**TASKS TO CARRY OUT**.
1. List every condition that, according to the article on 3-D printed bone implants, can make it necessary to surgically remove bones.
2. Answer these from the article on 3-D printed bone implants:
(a) What material are the implants printed from?
(b) Which institute's team uses the plasma jet?
(c) Which groups bond with the surface so that bone cells adhere?
3. Decide whether each statement agrees with the article on 3-D printed bone implants. Give yes or no with the deciding words quoted from it.
(a) The coating needs a chemical pretreatment with solvents.
(b) The printing and coating are done in separate devices.
(c) The plasma blown onto the printed layers is cold.

**SELECTED TEXT**.
============

Plasma-jet coating of medical implant scaffolds. Credit: Fraunhofer IST, Falko Oldenburg Cancerous tumors, infections or bad fractures can make it necessary to surgically remove bones and insert implants in their place. In collaboration with European partners, Fraunhofer researchers have now developed a technique with which bone implants that are precisely fitting, stable and variable in dimensions can be 3-D printed from a special plastic. The secret lies in the printing process, where the individual layers are treated with a cold plasma in order to improve the bonding of bone-forming cells.
Whereas conventional surface treatments using low-pressure or atmospheric pressure techniques have a limited penetration into the interior of bone implants, the new method makes it possible to apply a cell-growth-promoting coating also to the interior of the implants. To this end, the team of researchers at the Fraunhofer Institute for Surface Engineering and Thin Films IST uses a plasma jet. The device blows a cold jet of plasma containing reactive groups directly onto the printed layers. The amino groups bond with the surface and ensure that bone cells find a convenient substrate to which they readily adhere. A unique feature of the technique is that the 3-D printing and coating processes go hand in hand and are combined in one device. Because no chemical pretreatment with solvents is required for the coating, it is not only cost-effective, but environmentally friendly also.

============

**RECORDED DATA**.
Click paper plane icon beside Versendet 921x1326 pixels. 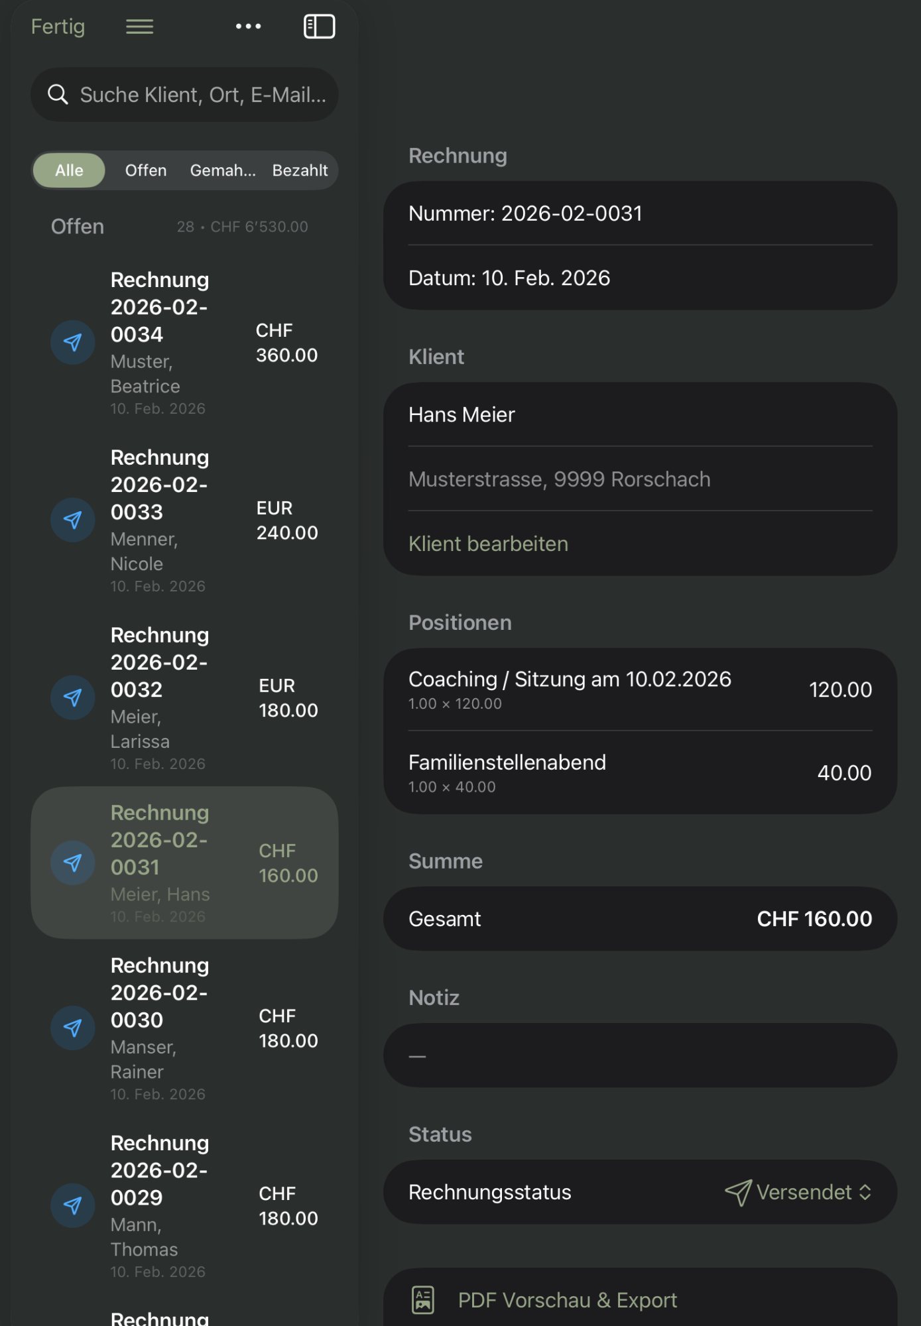click(738, 1192)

============

**RESPONSE LIST**.
1. Cancerous tumors, infections and bad fractures.

2.
(a) A special plastic.
(b) The Fraunhofer Institute for Surface Engineering and Thin Films IST.
(c) Amino groups.

3.
(a) No: "no chemical pretreatment with solvents is required for the coating"
(b) No: "the 3-D printing and coating processes go hand in hand and are combined in one device"
(c) Yes: "The device blows a cold jet of plasma containing reactive groups directly onto the printed layers"